_Input_:

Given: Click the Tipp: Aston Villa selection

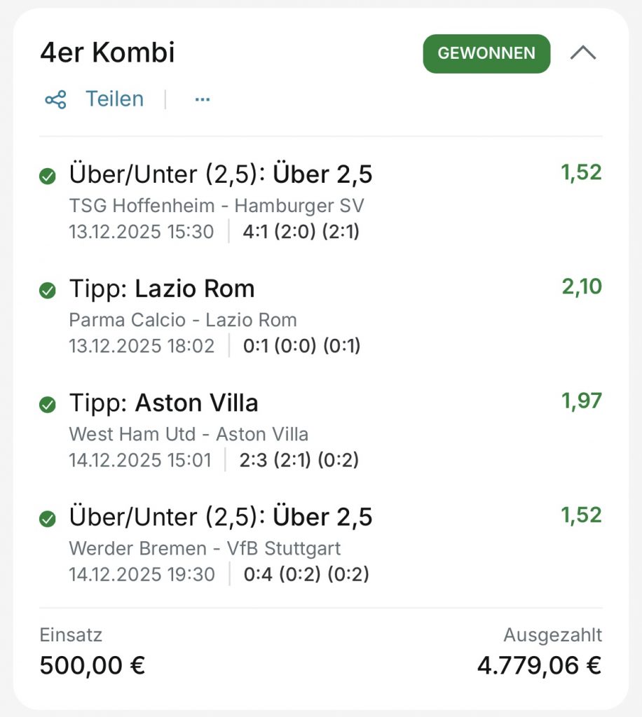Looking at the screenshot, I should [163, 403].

---

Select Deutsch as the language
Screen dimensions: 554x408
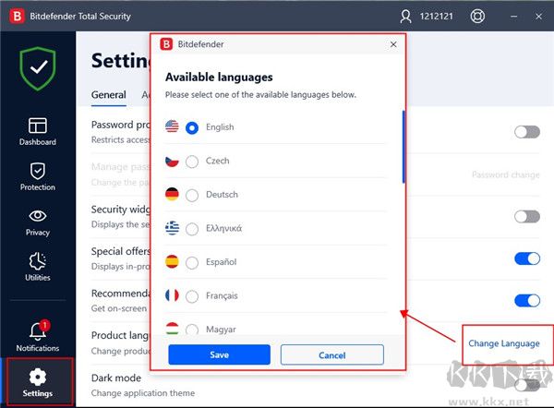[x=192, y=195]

--

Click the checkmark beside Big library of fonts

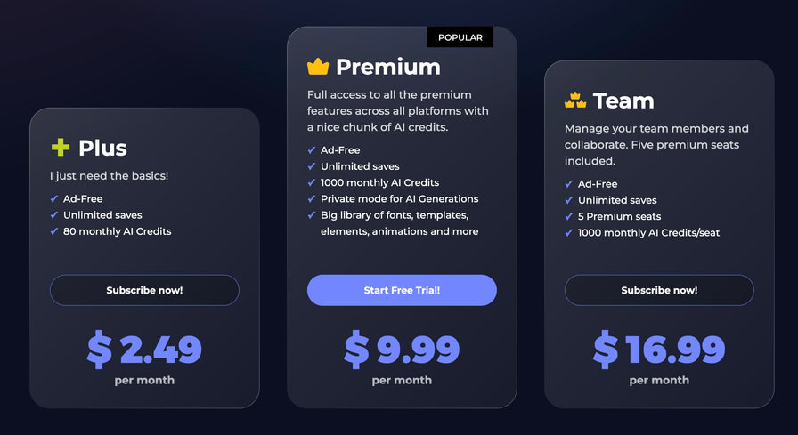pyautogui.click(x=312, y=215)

_Task description_: Move the rows starting at the line containing "Click the checkmark" and ending at the line containing "pyautogui.click(x=312, y=215)" into your answer, adding -111 to every coordinate value in the answers and leaving out the pictures.

_Complete answer_:
Click the checkmark beside Big library of fonts

pyautogui.click(x=201, y=104)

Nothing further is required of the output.